Is there any official NVIDIA citation for the actual shared memory bandwidth? Unofficial will do as well…

Any references would be much appreciated

I’m quoting this from memory, so someone would likely correct me if I’m wrong here. You should be able to read from shared memory in 1 clock cycle. But there are a number of caveats. One caveat is the potential for bank conflicts, which would reduce the bandwidth. Another caveat is that you will likely need to compute some sort of offset to index into shared memory, which would likely take more than 1 clock cycle.

In a simple test I performed in this thread: http://forums.nvidia.com/index.php?showtopic=46742&hl= I was able to get an effective total bandwidth of 233.36 GB/s from the shared memory. More is probably possible with unrolled loops.

What kind of loops are you talking about, sir?

Thanks.

In page 5 of the CUDA Programming Guide,…

applications can take advantage of it by minimizing overfetch and round-trips to DRAM and therefore becoming less dependent on DRAM memory bandwidth?

My question is:

What could this possibly mean?

It means that by reading data into shared memory first and then reading it multiple times from shared memory (as opposed to global memory each time) you will get improved performance.

One of the uses of shared memory is as a user-managed cache. The other one is communication between threads in the same threadblock.

Paulius

Oh, never mind. I already unrolled the loops in that code. Sorry for the confusion. Just look at the forum post I gave a link to, it explains all the details of my little benchmark.


It means that by reading data into shared memory first and then reading it multiple times from shared memory (as opposed to global memory each time) you will get improved performance.
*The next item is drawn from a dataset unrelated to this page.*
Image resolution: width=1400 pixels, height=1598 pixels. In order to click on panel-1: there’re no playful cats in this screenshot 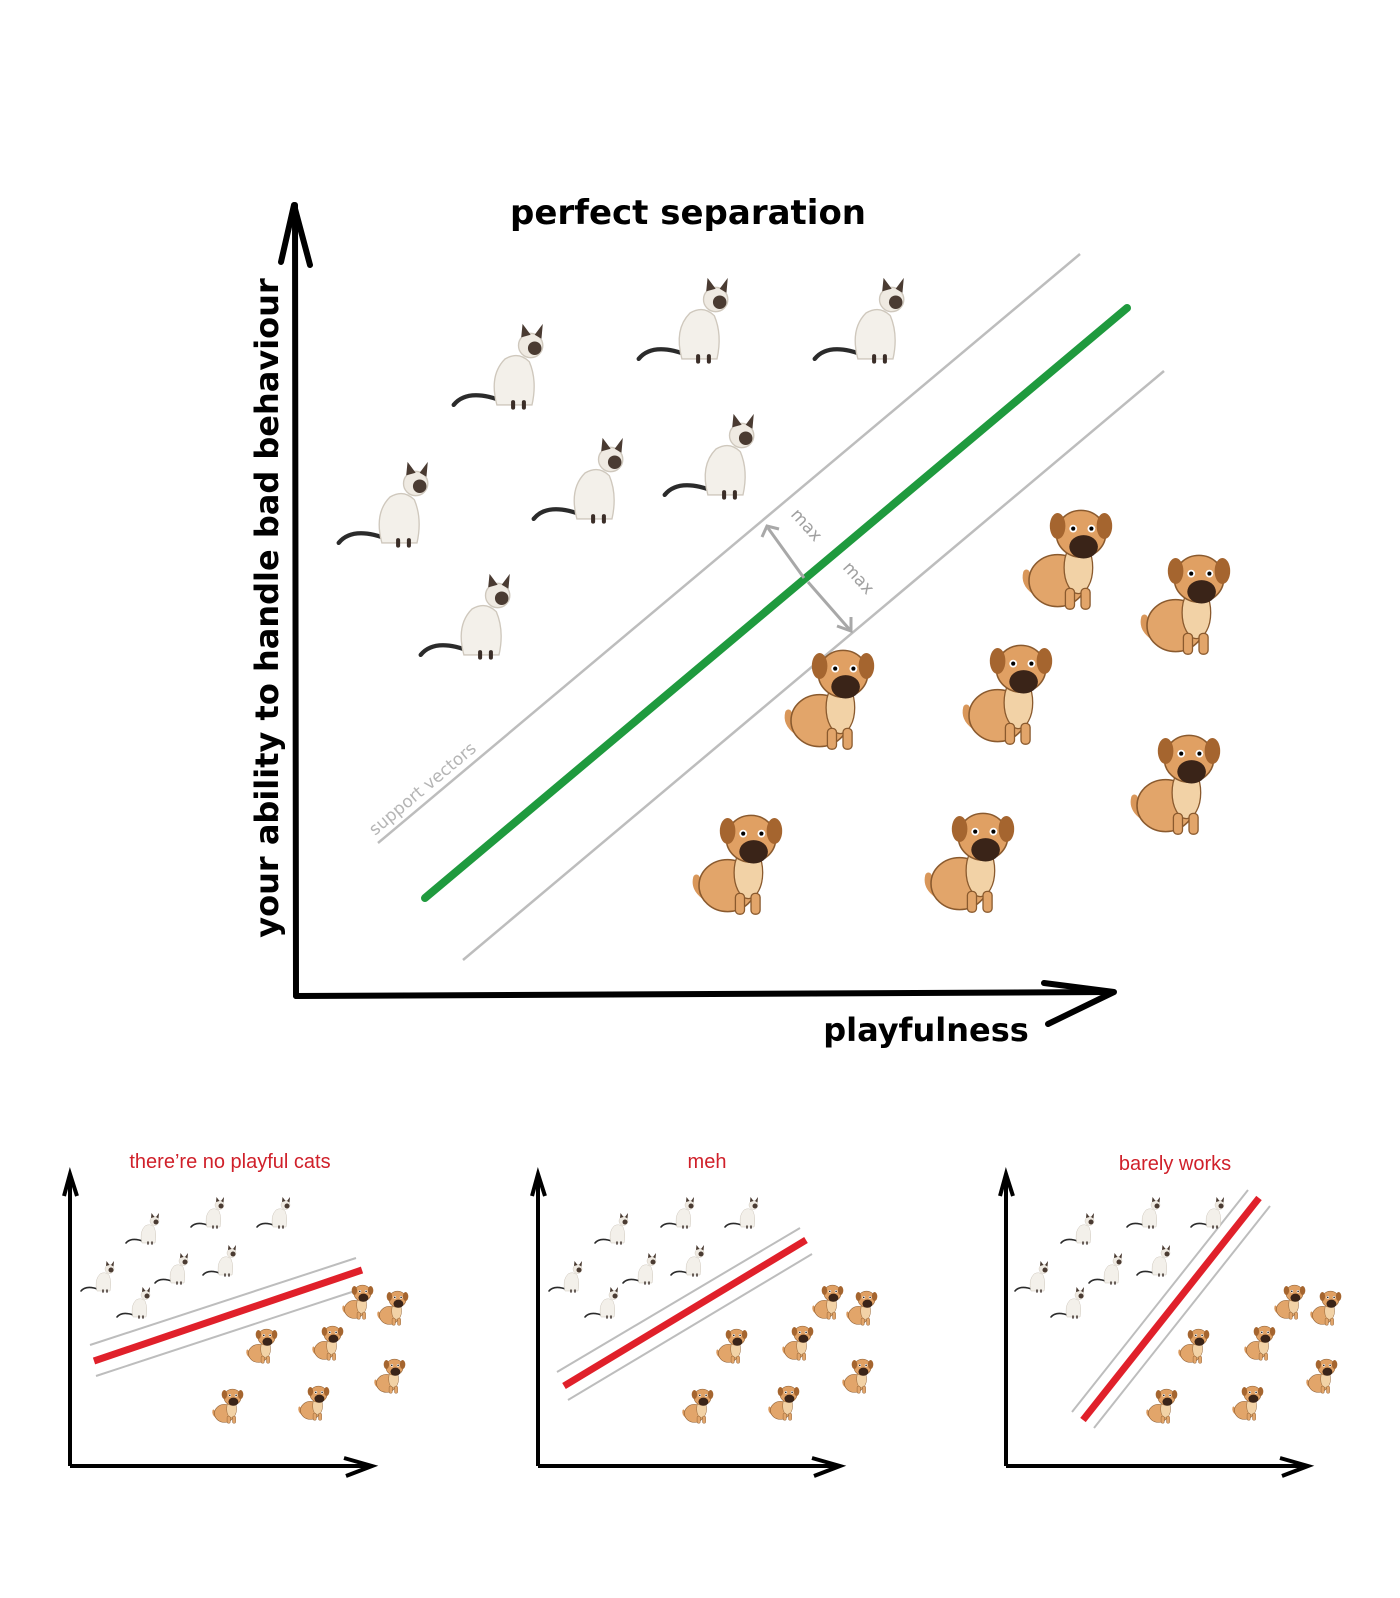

Well now, here’s another question. When you read data into(which is write, right) the shared memory and you are now reading it multiple times FROM the shared memory right away, would there be have data dependences? From your experience/anywhere the programming guide shows, how many cycles does it take to write data from the thread to the main memory?

Global memory latency for reading is 400 to 600 cycles (according to Programming Manual), I believe writing have similar latency.

Howeve it is not clear from your question what are you asking of: you begin with reading data to shared memory, then ask something about data dependencies (which depends on algorithm you’re going to implement) and end up with ‘main memory’ latency… So, what was the question? :)

Maybe I mixed it up coz I was thinking if data dependences take longer for memory latency as well.


You said: ‘I believe writing have similar latency.’


It’d be nice if we know how long exactly it takes for write latency, coz in general writes take longer than reads.

The writing latency matters not at all. A thread has no need to re-read a value from global memory (since it can keep that value in a register), and there is no global synchronization. So writes are “fire-and-forget” in the hardware, the thread keeps in executing instructions with no latency after giving the write to the memory controller. This has been stated by an NVIDIA employee in the past, but the search function is down and I can’t find the post. I’m pretty sure the keywords “fire and forget” will lead to the post.